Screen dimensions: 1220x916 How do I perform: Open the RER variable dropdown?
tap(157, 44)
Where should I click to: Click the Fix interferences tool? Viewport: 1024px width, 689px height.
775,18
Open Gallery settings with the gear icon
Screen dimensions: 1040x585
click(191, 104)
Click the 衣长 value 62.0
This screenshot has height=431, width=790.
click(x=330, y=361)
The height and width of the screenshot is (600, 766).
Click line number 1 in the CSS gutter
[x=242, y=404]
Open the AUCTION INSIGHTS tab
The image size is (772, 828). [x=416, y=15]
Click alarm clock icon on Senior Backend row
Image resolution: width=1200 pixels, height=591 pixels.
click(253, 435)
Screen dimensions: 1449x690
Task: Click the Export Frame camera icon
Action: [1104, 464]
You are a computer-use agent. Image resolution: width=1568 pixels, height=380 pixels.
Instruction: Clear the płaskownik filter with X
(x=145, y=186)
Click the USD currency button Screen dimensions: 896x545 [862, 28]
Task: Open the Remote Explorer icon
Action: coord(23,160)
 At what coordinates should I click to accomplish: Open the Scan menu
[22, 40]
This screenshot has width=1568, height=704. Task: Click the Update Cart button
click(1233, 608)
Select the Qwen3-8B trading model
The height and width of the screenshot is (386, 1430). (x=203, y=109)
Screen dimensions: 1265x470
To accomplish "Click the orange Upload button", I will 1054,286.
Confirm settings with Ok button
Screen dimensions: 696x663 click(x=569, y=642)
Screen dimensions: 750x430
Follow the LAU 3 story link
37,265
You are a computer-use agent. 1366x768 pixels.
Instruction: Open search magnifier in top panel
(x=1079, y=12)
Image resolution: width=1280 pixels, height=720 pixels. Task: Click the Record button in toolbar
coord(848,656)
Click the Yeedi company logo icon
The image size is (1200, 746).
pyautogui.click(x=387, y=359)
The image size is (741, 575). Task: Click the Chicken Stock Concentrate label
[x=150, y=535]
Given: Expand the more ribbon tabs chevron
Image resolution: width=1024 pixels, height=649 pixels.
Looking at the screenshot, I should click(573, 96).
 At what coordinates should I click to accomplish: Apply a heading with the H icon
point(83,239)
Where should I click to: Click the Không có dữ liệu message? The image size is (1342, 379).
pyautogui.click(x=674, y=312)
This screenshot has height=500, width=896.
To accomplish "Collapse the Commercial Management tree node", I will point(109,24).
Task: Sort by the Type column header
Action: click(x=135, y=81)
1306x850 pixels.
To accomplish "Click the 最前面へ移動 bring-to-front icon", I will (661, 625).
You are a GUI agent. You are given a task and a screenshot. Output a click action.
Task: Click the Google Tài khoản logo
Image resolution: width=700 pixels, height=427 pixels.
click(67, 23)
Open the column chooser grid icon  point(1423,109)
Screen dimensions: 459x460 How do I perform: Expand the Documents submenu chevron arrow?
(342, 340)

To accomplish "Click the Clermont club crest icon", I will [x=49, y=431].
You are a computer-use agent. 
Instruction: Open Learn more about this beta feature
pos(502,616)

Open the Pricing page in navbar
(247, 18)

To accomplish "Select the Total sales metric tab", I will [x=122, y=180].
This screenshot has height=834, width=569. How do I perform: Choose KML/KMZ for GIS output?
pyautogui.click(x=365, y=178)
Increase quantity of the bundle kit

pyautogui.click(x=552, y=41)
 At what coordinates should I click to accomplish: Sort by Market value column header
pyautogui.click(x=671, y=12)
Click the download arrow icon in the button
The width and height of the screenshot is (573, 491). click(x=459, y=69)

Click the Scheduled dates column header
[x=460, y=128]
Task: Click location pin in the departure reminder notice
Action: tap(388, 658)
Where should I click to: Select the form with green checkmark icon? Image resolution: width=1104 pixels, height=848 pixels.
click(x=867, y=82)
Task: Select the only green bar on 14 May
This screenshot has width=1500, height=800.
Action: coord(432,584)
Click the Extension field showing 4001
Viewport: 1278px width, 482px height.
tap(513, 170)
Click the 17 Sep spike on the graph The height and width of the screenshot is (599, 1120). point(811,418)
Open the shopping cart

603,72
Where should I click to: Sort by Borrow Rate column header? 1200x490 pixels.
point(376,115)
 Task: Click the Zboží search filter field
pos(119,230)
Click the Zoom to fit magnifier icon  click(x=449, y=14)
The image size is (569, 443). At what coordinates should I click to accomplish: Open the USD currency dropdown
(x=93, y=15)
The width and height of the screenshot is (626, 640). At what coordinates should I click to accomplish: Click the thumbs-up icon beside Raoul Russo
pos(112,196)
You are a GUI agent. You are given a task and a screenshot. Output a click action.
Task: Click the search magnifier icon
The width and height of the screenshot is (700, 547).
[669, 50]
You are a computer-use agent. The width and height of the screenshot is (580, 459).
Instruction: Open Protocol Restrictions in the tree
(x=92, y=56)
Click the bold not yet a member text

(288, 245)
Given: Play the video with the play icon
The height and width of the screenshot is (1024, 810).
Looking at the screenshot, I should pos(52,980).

ASSIGNMENT:
Pick out and copy the lines of the material that include the word "computer".

ANSWER SPACE:
You are a computer-use agent. Image resolution: width=1568 pixels, height=380 pixels.
You are a computer-use agent. 1366x768 pixels.
You are a computer-use agent. 
You are a computer-use agent. The width and height of the screenshot is (580, 459).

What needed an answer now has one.